*** Opening of Given information ***
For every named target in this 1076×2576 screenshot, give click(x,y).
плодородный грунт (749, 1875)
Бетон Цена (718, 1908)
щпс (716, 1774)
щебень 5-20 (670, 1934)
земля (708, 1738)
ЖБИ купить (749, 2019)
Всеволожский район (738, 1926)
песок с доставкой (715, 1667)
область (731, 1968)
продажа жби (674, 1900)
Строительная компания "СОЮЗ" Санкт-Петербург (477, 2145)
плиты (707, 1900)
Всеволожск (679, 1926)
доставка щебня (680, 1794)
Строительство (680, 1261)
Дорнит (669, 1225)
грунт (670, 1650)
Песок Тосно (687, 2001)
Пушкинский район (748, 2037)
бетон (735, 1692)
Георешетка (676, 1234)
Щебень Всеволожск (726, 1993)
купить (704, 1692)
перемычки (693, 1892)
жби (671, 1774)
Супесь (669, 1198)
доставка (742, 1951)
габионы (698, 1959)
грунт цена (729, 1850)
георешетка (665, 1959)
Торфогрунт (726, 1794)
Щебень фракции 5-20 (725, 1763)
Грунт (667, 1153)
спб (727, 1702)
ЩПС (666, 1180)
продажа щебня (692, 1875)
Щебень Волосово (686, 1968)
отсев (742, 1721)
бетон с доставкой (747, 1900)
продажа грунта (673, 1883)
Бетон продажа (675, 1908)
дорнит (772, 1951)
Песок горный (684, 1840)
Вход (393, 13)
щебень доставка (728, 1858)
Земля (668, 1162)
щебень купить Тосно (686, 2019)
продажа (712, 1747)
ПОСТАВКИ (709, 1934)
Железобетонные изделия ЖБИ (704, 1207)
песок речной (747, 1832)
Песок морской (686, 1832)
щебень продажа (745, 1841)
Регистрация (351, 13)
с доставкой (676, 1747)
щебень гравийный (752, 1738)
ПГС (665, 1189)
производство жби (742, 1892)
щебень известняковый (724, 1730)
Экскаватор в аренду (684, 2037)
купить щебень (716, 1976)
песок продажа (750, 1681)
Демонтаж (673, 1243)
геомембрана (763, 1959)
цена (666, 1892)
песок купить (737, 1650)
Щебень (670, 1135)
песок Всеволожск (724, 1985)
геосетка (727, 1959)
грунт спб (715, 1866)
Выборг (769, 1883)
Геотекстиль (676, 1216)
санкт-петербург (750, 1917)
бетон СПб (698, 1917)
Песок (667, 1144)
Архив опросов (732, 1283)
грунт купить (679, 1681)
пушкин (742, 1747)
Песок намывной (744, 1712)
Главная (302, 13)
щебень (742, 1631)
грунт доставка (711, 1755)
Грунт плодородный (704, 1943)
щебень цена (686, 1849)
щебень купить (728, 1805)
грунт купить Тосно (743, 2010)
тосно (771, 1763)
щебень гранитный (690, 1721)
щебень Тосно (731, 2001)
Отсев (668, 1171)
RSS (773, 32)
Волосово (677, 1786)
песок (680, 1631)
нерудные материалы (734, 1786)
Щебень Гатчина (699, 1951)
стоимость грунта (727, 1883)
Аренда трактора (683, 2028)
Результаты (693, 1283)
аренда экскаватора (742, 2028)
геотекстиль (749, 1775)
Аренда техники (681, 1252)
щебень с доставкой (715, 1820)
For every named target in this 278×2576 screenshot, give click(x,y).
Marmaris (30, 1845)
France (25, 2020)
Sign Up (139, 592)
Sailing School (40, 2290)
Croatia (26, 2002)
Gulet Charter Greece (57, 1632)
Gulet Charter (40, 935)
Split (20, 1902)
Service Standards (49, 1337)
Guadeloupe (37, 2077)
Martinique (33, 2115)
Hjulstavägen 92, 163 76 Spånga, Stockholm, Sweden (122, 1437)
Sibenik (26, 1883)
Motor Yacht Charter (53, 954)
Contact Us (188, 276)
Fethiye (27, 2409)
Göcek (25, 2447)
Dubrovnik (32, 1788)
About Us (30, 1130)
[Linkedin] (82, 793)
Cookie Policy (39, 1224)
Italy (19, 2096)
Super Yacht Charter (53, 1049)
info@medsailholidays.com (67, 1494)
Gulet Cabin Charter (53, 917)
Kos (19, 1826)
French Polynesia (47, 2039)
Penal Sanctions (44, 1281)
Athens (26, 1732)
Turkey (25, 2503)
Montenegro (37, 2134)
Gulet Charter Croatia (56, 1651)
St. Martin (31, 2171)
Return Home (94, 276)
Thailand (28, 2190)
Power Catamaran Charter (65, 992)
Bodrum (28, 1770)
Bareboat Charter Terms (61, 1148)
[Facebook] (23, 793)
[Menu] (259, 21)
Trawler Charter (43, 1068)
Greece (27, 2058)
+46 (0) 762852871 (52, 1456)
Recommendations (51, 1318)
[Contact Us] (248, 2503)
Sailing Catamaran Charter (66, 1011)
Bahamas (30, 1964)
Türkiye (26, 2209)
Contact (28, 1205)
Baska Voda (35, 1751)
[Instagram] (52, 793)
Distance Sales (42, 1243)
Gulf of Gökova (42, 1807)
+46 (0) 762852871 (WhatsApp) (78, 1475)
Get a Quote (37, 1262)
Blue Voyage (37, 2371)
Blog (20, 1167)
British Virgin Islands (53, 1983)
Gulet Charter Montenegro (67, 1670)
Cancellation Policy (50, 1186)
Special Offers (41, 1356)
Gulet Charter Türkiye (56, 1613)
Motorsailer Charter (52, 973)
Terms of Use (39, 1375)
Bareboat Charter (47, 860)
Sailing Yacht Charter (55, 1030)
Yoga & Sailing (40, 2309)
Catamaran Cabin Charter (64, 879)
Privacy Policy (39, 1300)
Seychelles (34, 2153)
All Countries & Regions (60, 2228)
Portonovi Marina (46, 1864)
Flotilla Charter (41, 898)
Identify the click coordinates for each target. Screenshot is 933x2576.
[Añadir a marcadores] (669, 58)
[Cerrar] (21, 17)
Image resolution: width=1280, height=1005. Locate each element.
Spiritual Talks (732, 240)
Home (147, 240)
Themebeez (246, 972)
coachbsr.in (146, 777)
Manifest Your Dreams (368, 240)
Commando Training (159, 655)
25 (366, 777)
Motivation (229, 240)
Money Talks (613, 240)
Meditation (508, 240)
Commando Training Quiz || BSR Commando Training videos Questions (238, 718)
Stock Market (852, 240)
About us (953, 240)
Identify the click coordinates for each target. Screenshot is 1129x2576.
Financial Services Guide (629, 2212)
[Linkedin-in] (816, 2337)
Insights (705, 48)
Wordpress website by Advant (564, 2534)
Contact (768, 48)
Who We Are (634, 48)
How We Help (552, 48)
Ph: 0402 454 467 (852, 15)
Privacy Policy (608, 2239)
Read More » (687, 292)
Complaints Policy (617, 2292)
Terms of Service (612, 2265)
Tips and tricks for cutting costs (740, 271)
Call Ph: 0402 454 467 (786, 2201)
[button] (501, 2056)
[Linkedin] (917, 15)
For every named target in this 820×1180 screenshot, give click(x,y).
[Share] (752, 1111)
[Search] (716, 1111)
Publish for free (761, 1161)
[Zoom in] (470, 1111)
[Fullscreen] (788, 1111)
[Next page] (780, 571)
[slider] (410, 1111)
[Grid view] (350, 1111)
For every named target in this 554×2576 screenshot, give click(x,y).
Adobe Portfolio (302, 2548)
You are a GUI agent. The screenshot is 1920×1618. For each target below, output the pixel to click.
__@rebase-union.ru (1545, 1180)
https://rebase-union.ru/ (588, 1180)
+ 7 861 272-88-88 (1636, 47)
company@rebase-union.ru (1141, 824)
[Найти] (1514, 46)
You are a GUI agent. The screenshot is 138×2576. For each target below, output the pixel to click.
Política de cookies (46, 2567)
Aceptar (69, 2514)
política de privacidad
*** Close of Given information ***
Action item >>
Among the lines above, repeat exactly those from the line with "[Instagram] (52, 793)" to the line with "Commando Training Quiz", counting both ends.

Result below >>
[Instagram] (52, 793)
Distance Sales (42, 1243)
Gulf of Gökova (42, 1807)
+46 (0) 762852871 (WhatsApp) (78, 1475)
Get a Quote (37, 1262)
Blue Voyage (37, 2371)
Blog (20, 1167)
British Virgin Islands (53, 1983)
Gulet Charter Montenegro (67, 1670)
Cancellation Policy (50, 1186)
Special Offers (41, 1356)
Gulet Charter Türkiye (56, 1613)
Motorsailer Charter (52, 973)
Terms of Use (39, 1375)
Bareboat Charter (47, 860)
Sailing Yacht Charter (55, 1030)
Yoga & Sailing (40, 2309)
Catamaran Cabin Charter (64, 879)
Privacy Policy (39, 1300)
Seychelles (34, 2153)
All Countries & Regions (60, 2228)
Portonovi Marina (46, 1864)
Flotilla Charter (41, 898)
Identify the click coordinates for each target. Screenshot is 933x2576.
[Añadir a marcadores] (669, 58)
[Cerrar] (21, 17)
Image resolution: width=1280, height=1005. Locate each element.
Spiritual Talks (732, 240)
Home (147, 240)
Themebeez (246, 972)
coachbsr.in (146, 777)
Manifest Your Dreams (368, 240)
Commando Training (159, 655)
25 (366, 777)
Motivation (229, 240)
Money Talks (613, 240)
Meditation (508, 240)
Commando Training Quiz || BSR Commando Training videos Questions (238, 718)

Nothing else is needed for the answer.